┌──

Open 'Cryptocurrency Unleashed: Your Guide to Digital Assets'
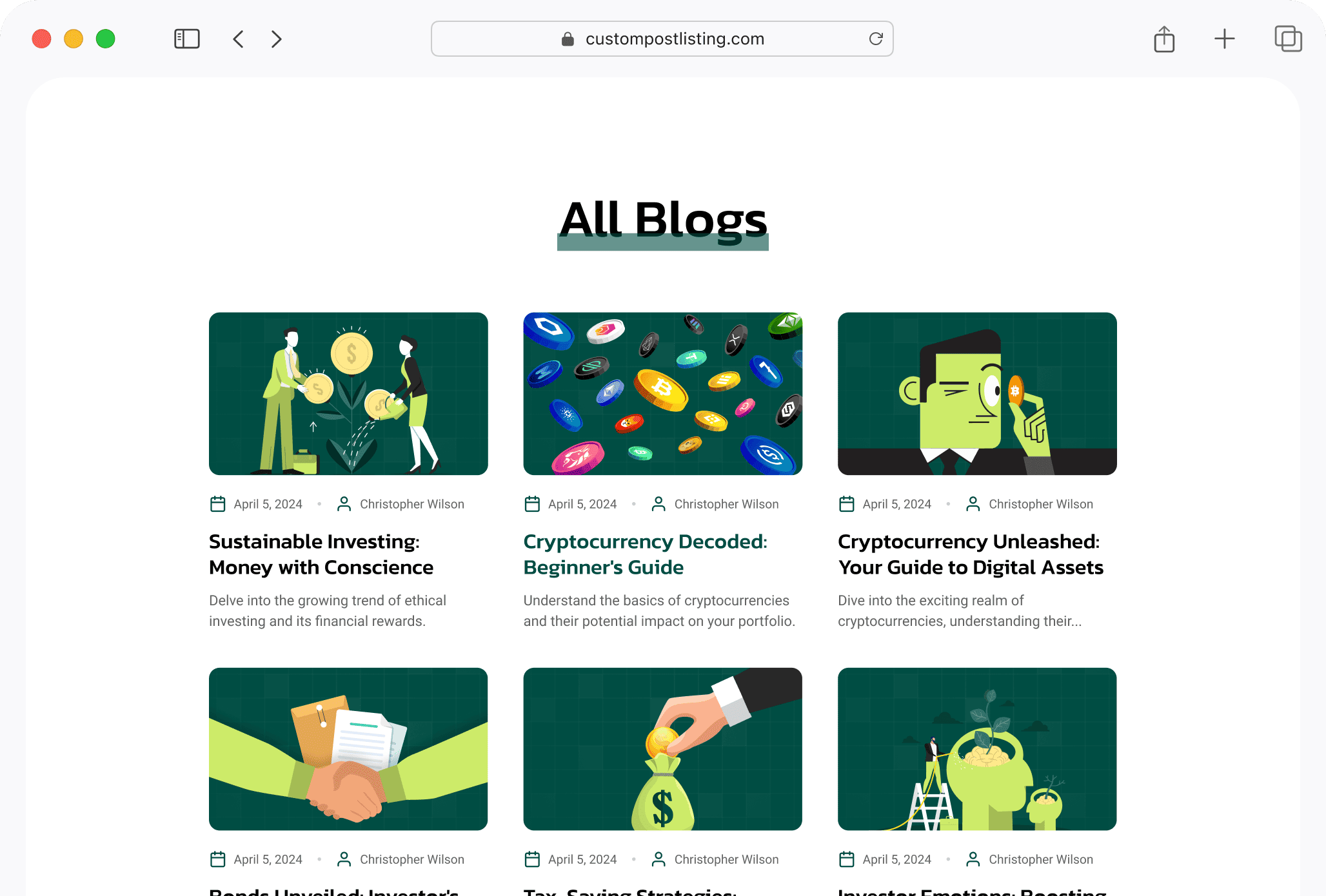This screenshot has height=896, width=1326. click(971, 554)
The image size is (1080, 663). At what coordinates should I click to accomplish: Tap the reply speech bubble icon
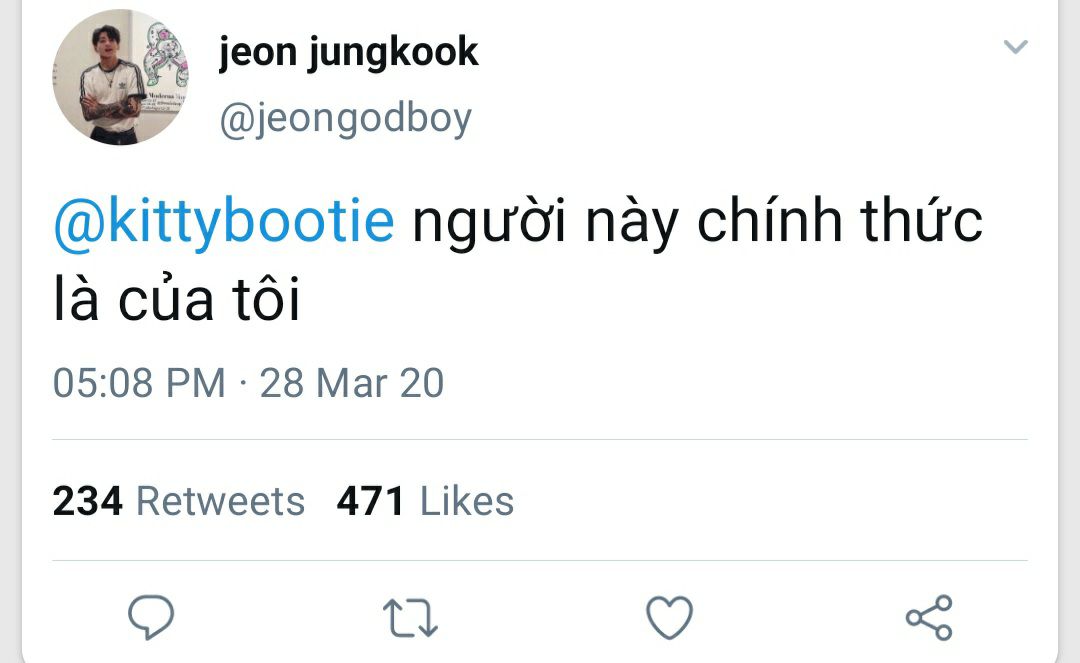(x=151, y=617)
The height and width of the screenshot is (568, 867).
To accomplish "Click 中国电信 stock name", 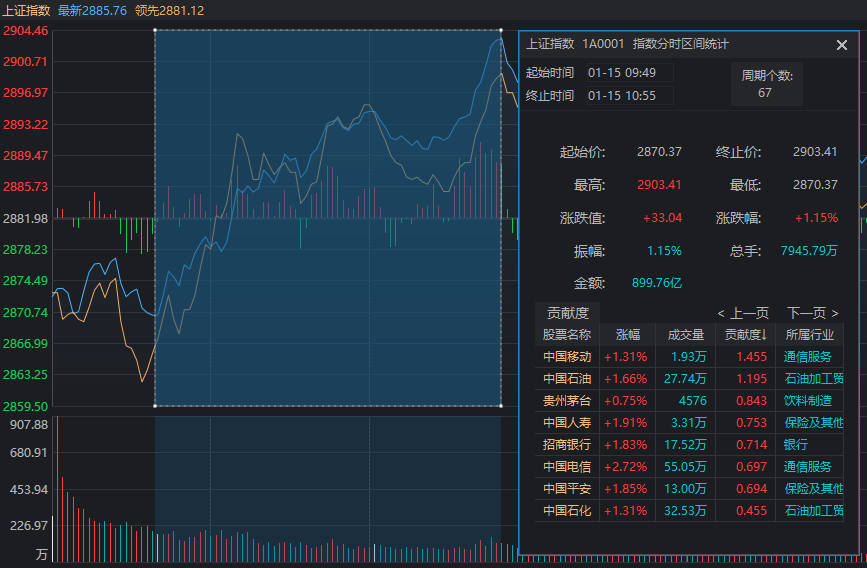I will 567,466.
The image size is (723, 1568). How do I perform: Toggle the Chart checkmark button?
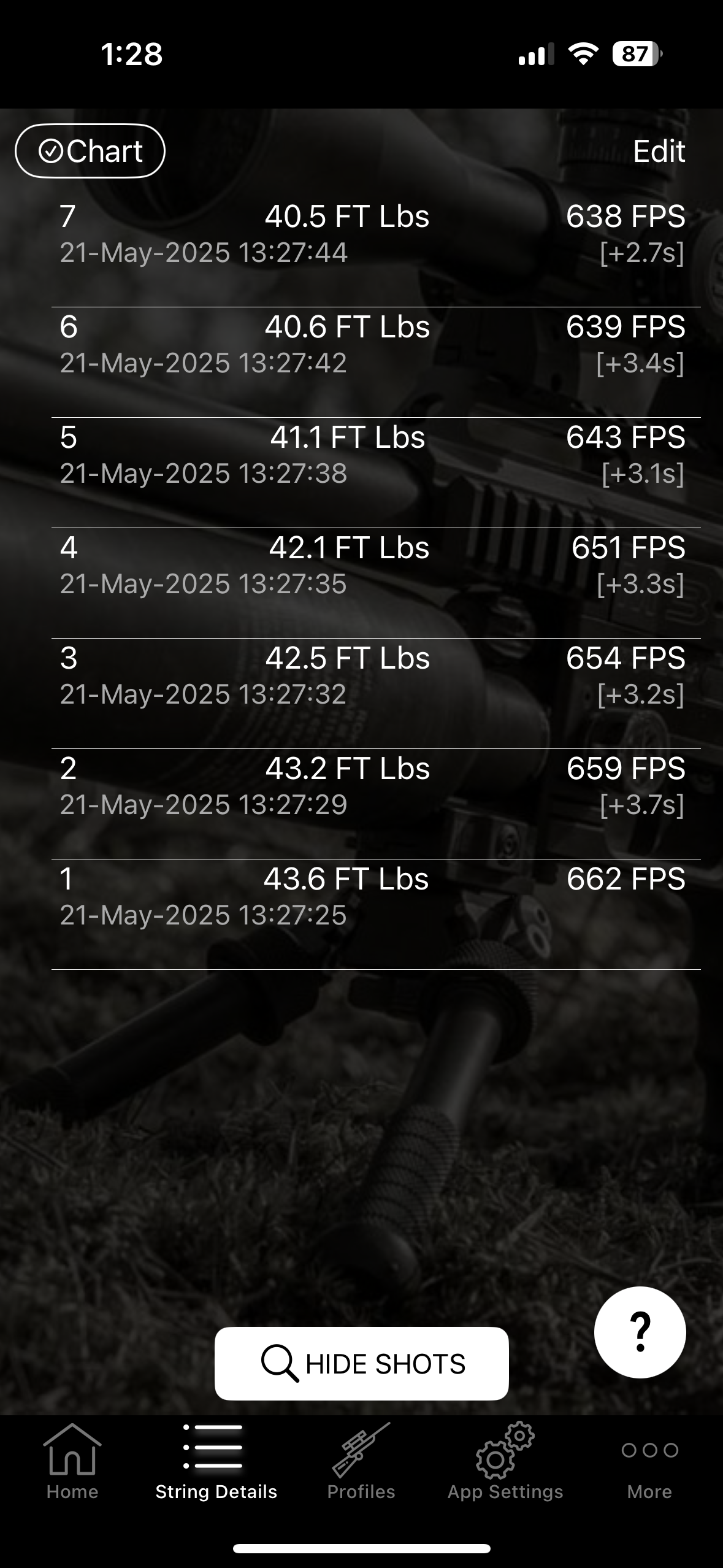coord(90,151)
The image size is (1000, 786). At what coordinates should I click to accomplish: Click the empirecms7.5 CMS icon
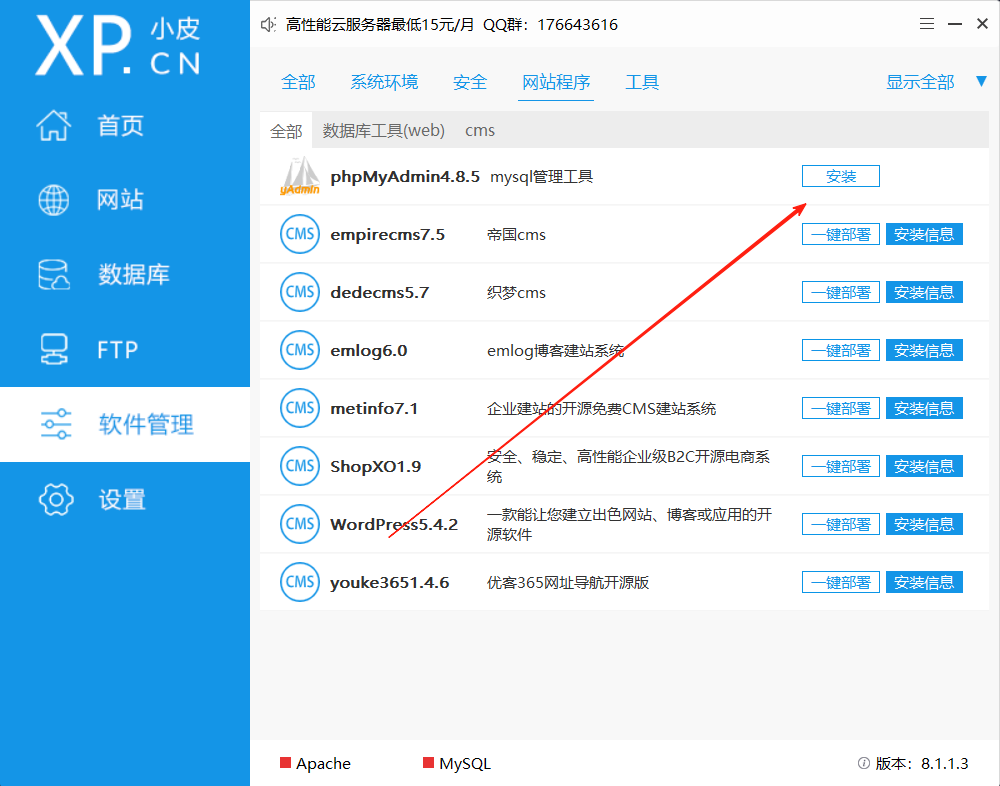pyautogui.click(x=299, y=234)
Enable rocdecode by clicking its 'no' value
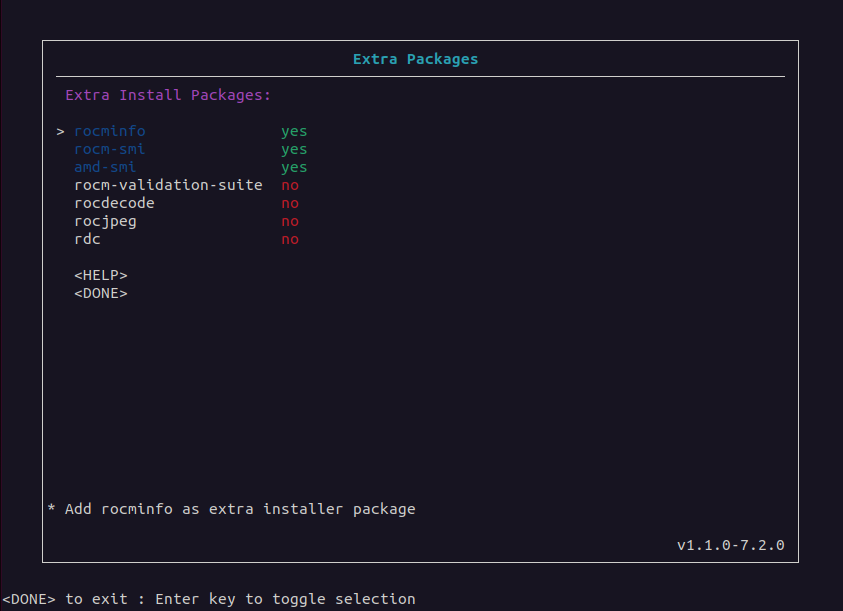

└──

**What the task asks**
Everything from the line containing "The image size is (1000, 786)." to the final line of the listing above, both ends included, should be transcribed word for word, except for the pictures.

**Exercise answer**
The image size is (1000, 786). At what coordinates should I click to accomplish: Click the empirecms7.5 CMS icon
pyautogui.click(x=299, y=234)
Enable rocdecode by clicking its 'no' value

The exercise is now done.